Y, de pronto, nuevamente tuvo ante sí la orilla opuesta con su río, su selva y su cielo. Pero detrás de eso él veía a sus hermanos inclinados sobre el rústico arado, a las viejas poblaciones de corte español con sus casas de largos corredores, a los niños analfabetos y semidesnudos, a las mujeres dolientes; a los hombres explotados en los yerbales y en los aserraderos, a los estudiantes crispando sus puños en la impotencia, a los veteranos de las guerras fratricidas mendigando un pedazo de pan…
—Hubiera sido desertar… —pensó y aflojando su tiesura emprendió el camino del retorno mientras el sol iba alargando su figura sobre el áspero sendero campesino.
Esa tarde, cuando don Frutos y Arzásola fueron a la comisaría, preguntaron a Leiva las novedades y el cabo, rascándose la cabeza dijo:
—Novedá y bien novedá hubo y dos grandes…
—¡Ajá!… ¿Robo?… ¿Crimen?… ¿Pelea?
—Robo… Primero, vino Ña Gumersinda que suele ayudar en la inglesia a arreglar loj altare pa decir que no sabe quién, pero que habían robau tuita laj jlore’e loj santos… Dispués llegó don Junípero echando ajos y maldiciones porque, cuando salió pa buscar la vaca le robaron un racimo’e unaj lindas naranjas chinas…
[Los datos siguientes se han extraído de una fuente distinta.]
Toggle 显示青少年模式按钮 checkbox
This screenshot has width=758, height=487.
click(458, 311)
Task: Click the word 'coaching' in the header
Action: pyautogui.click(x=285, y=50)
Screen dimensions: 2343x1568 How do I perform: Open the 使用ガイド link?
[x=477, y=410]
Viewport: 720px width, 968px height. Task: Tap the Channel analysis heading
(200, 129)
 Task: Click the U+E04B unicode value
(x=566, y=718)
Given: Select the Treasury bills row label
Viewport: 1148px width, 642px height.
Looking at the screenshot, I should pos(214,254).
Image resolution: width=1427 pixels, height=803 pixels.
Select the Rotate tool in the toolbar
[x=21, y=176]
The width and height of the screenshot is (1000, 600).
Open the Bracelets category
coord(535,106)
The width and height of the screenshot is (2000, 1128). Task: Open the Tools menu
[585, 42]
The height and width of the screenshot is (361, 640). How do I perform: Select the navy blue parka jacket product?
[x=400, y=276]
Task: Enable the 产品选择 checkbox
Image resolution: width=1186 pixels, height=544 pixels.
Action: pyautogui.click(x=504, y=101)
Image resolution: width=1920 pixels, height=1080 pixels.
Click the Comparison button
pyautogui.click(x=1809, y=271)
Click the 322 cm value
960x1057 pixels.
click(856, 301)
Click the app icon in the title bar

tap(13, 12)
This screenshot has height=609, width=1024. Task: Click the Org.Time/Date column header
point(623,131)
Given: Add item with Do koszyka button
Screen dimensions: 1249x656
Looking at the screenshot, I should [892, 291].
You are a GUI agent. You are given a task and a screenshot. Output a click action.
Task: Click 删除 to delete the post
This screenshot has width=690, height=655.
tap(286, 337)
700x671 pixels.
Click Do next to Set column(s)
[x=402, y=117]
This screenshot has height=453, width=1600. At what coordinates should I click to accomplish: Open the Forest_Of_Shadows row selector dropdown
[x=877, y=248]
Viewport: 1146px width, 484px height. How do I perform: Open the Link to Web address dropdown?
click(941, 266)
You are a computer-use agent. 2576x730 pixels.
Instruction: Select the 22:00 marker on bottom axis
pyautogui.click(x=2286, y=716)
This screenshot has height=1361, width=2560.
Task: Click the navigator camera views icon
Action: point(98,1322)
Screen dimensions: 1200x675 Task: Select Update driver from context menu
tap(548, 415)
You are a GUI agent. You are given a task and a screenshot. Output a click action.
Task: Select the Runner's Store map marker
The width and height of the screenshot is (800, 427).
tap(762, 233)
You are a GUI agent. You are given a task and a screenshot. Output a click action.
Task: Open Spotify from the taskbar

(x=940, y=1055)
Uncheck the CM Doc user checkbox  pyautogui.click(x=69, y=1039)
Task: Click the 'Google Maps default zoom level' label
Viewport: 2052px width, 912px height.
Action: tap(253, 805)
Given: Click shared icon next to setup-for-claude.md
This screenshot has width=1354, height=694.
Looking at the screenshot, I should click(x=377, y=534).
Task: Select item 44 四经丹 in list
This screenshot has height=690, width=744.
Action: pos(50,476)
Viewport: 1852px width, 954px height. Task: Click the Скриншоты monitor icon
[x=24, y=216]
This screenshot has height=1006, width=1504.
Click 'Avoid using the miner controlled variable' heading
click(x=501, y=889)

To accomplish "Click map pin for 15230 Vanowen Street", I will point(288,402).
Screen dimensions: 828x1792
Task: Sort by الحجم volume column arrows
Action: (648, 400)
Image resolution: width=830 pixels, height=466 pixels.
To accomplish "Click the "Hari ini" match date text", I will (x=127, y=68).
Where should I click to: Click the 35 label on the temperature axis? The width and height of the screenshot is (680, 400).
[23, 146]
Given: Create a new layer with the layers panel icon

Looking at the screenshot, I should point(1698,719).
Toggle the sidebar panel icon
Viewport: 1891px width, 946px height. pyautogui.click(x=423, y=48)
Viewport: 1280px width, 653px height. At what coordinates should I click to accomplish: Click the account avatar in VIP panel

Sonrió don Frutos recordando la temerosa expresión del pequeño Crispido y dijo a Arzásola:
—Qué raro, ¿no?… ¿Vo viste a algunos con flores o con naranjas, hoy, che oficial?
El aludido enrojeció y casi tartamudeando contestó:
—¡Yo!… Yo no he visto a nadie…
Confuso por la mentira y deseando llevar la conversación hacia otros rumbos el oficial comentó:
—¿Sabe Leiva que se fue la maestra?
—¡Qué lástima!… Tan joyita que era…
—Lo que me extraña sobremanera —continuó el primero— es que no haya estado el capitán Giménez para despedirla. Como presidente de la Cooperadora era su deber…
Don Frutos que no dejó de asociar esa ausencia con la rara palidez de la muchacha comenzó a mesarse suavemente la barbita mientras decía filosófico:
—Muchas veces el deber no está en lo que se ve, sino en lo que se siente…
Afuera el sol brillaba implacable en el cielo sin nubes y el viento norte, que empezó a levantarse, arrancaba de la tierra ardida un aliento intermitente y cálido como el jadeo angustioso de una bestia fatigada.